▶ Activities:
#1 List every question asked in the first paragraph of the piece on looking back at the Covid 19 crisis.
#2 Extend the piece on biases in recalling the Covid 19 crisis with a few more bullet points in the same style as the last one shown.

As we all contemplate a move to Level 2 and then the even more exciting Level 1 we will all look back on the weeks since the Covid 19 crisis began. How did it go? Should we have acted sooner, more aggressively, less aggressively, given more support or less support, allowed more exceptions by business or region or population cohort? Did we trust the experts too much or not enough? Can pandemic modelling be trusted? All these questions and many more.

Did anyone write down their analysis down, their views on what should or should not have been done, their predictions on the impact on health or the economy? Probably not and as it turns out that will be really helpful in helping us all conclude that what we thought was really accurate and that we are remarkably prescient.

To help us in that quest for affirmation, there are well over 100 documented biases and tendencies at our disposal. Here are a few to watch out for when thinking about our own recollection of events and the statements of the many commentators who have spoken or written so confidently [with special reference to Mike Hosking and Duncan Garner.]

  • Confirmation bias - searching for and focusing on information that confirms our own views.

▶ Supplied information:
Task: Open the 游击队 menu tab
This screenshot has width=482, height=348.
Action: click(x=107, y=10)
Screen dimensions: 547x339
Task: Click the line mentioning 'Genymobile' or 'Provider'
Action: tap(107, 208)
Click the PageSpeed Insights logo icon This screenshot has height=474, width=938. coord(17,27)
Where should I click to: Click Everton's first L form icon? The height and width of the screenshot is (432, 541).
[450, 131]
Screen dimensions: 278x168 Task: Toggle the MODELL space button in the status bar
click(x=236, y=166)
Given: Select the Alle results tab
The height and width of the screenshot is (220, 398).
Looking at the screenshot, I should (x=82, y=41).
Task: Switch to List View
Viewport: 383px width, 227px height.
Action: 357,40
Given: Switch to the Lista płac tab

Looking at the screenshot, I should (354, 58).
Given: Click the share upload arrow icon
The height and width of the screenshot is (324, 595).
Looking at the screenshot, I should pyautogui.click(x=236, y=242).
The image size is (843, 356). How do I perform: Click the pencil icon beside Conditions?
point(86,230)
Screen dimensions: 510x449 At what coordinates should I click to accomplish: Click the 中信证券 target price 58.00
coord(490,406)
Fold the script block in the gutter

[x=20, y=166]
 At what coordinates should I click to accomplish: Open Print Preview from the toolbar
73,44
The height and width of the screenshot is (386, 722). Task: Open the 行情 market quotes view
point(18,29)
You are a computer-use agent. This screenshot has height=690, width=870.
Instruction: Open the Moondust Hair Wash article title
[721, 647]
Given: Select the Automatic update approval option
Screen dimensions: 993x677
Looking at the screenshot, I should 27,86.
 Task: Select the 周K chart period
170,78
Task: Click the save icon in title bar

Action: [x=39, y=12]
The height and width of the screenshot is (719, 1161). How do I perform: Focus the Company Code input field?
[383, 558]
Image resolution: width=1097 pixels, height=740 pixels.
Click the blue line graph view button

▶ Results by task:
#1
- How did it go?
- Should we have acted sooner, more aggressively, less aggressively, given more support or less support, allowed more exceptions by business or region or population cohort?
- Did we trust the experts too much or not enough?
- Can pandemic modelling be trusted?

#2
  • Egocentric bias - recalling the past in a self-serving manner.
  • False consensus effect - a tendency to overestimate the degree to which others agree with us.
  • Expectation bias - where research agrees with our own expectations it is more likely to be published.
  • Hindsight bias - “I knew it all along.” 
  • Subjective validation - the perception that something must be true if an important belief which we hold requires it to be true.
  • Self-serving bias - a tendency to claim more responsibility for successes than failures.